Background:
High quality surveillance data will be required to evaluate future Strep A vaccine introduction, particularly any impacts on strain-specific disease prevalence and herd immunity. To inform future surveillance design, we investigated Strep A density and diversity in a cohort of remote-living children in Western Australia (WA) who experience high rates of Strep A infection.
Methods:
We utilised samples from the Missing Piece Surveillance Study (based in two school sites in the Kimberley, WA) which comprised of cross-sectional screening twice per year and weekly active surveillance over 9 months. Children were assessed for Strep A pharyngitis and impetigo. Throat and skin swabs were collected, Strep A were isolated, and subject to whole genome sequencing to derive emm-types, resistance and virulence profile. speB quantitative PCR was performed directly on swab specimens to determine Strep A density.
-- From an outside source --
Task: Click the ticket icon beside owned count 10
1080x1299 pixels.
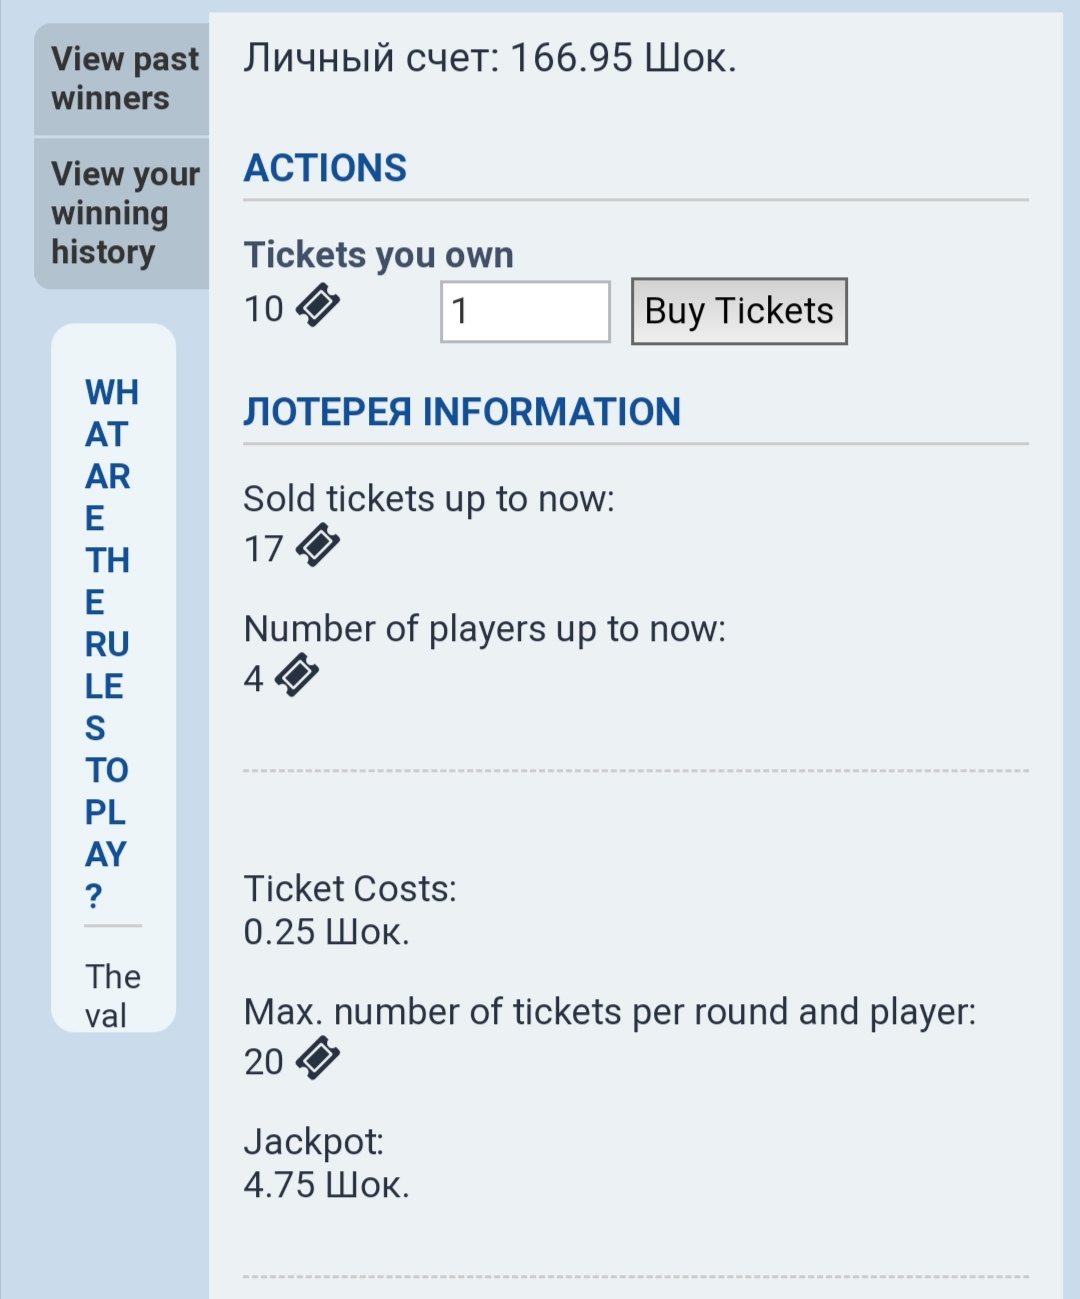Action: tap(318, 305)
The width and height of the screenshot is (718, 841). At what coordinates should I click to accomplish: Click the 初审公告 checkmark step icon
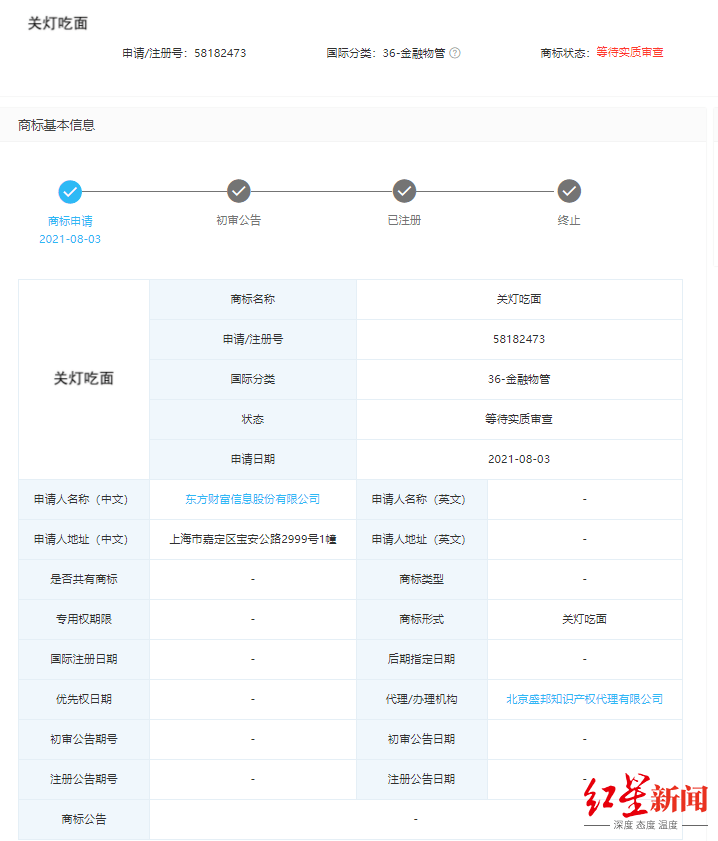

Densities were compared within clinical sources and inferred to be due to single emm-types.
Results:
Eighty-two Strep A isolates were derived from 470 swab specimens. Sixteen unique emm-types were identified, with 12, 1, 44 and 70 being most prevalent. Six of 16 emm-types were found in pharyngitis, carriage, or skin only. emm-type densities were not stable across clinical sources or within individuals over time, with wide ranges (0.02pg/µL->1000pg/µL) evident in most prevalent types.
Conclusion:
Dynamic transmission between host niches and within schools was evident. In settings where Strep A throat and skin infections are prevalent, sampling pharyngitis cases only would not provide adequate coverage to inform epidemiological burden. Density measures add complexity yet is a secondary metric for routine surveillance.